Au bord du goudron, non loin du commissariat du 15ème arrondissement, à Baco-Djicoroni ACI, nous avons rencontré Gabriel, vendeur d’hydrocarbures, assis devant ses bidons d’essence et ses entonnoirs, attendant l’arrivée de clients. Pour cet ancien étudiant, faute de mieux, son cousin lui a confié son échoppe afin qu’il puisse gagner sa croûte. Il se retrouve à travailler contre son gré dans un secteur qui ne correspond pas à sa formation et qui de surcroît le prive d’un privilège de soins, mais plus pour très longtemps. « Pour me soigner, je me débrouille par mes propres moyens. Ce n’est pas évident, car cela creuse mon budget », confesse le jeune homme. Il se réjouit de l’arrivée de la Couverture Maladie Universelle. « C’est une bonne nouvelle, parce que cela viendra nous soulager dans notre accès aux soins et pour les dépenses qui y sont liées. Lorsque des initiatives de ce genre sont prises, on ne peut qu’être satisfait », s’exclame-t-il. Se soigner sans être diagnostiqué est un rituel pour Gabriel quand il a besoin de médicaments pour calmer une maladie sans gravité. « Si c’est mineur, j’essaie de me soigner avec les médicaments traditionnels, mais si cela ne fonctionne pas, alors j’ai recours à des centres de santé. Même si je sais que cela va me coûter très cher, je n’ai pas le choix ». Dans sa débrouille, le vendeur parvient néanmoins à se soigner convenablement quand il n’a pas d’autre alternative.

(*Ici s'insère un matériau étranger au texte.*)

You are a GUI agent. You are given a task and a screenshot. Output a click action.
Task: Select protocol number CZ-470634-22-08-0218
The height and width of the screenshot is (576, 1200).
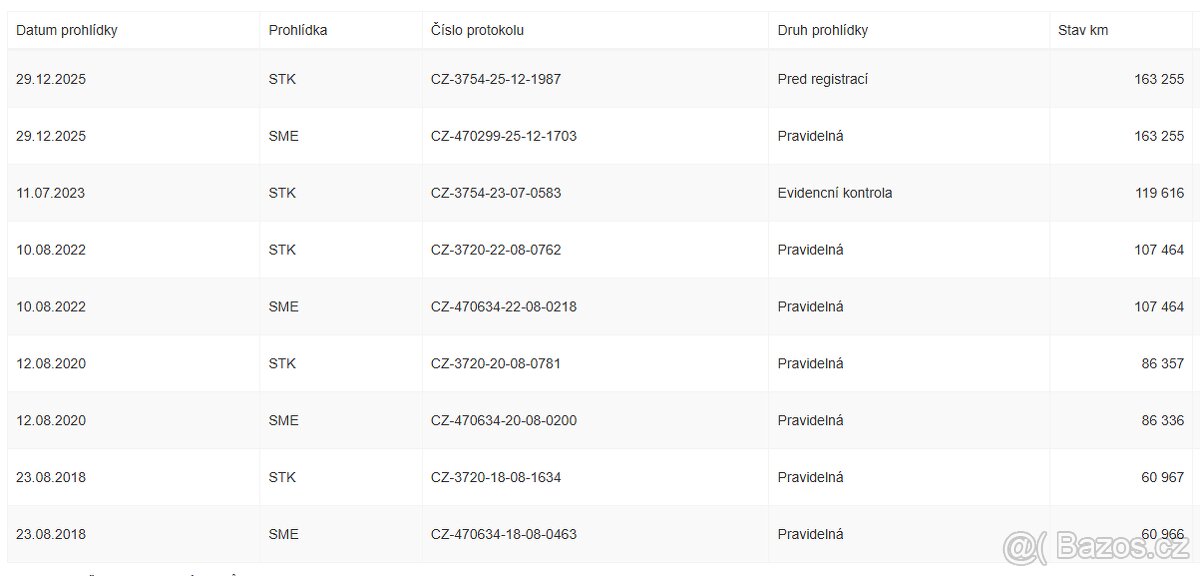(x=504, y=307)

Cette absence d’aide vis-à-vis d’un pan de la population laisse le champ libre à des phénomènes pervers, comme celui des « pharmacies par terre ». Problème de santé publique dans plusieurs pays africains, les pharmacies à la sauvette ont de nombreux adeptes en raison de l’inaccessibilité des médicaments pour de nombreuses personnes sur le continent. Une citation, « la santé est le premier bien de l’homme », sonne le glas des propos de Gabriel, qui retourne aussitôt à ses occupations.

L’AMO, solidarité et équité pour les soins de santé

 

L’Assurance maladie obligatoire (AMO) instituée au Mali depuis 2009, a été fondée sur les principes de la solidarité, de la contribution, de la mutualisation des risques et du tiers payant. Les personnes qui en bénéficient sont couvertes sans discrimination liée à l’âge, au sexe, à la nature de l’activité, à leurs revenus, ou à leurs zones de résidence.

À ses débuts, le programme d’Assurance maladie obligatoire n’a pas été un franc succès, du fait d’un déficit de communication. La réalisation de campagnes de sensibilisation et d’information et des mobilisations sociales autour de la question dans plusieurs secteurs professionnels et sociaux, ont permis de relancer les immatriculations et c’est aujourd’hui quelques centaines de milliers d’adhérents qui sont inscrits à ce régime.

Les fonctionnaires de l’État et des collectivités territoriales, les militaires et les députés, les travailleurs, les titulaires de pension des secteurs publics et privé, les employeurs de ces secteurs, sont assujettis à l’Assurance maladie obligatoire. Les membres de leurs familles peuvent aussi bénéficier de l’AMO.

Elle permet la prise en charge directe des frais de soins curatifs, préventifs et de réhabilitation. Ainsi que les consultations générales ou spécialisées, les médicaments, les analyses de laboratoire et imagerie médicale, soins médicaux, soins dentaires, les hospitalisations simples ou avec intervention chirurgicale sur le territoire national. Une partie des frais de soins de santé est prise en charge directement par l’AMO via la Caisse nationale d’Assurance maladie (CANAM), organisme de gestion, l’autre partie étant à la charge de l’assuré ce qui représente 20 % et 30 % respectivement pour l’hospitalisation et l’ambulatoire.

Le service des prestations est suspendu lorsque le paiement mensuel des cotisations n’a pas eu lieu. Le taux de cotisation représente pour un fonctionnaire 3,06%, et 3,50% pour un employé du privé. Par ces cotisations, l’AMO contribue à l’accès aux soins des populations couvertes et l’accessibilité géographique aux soins de qualité.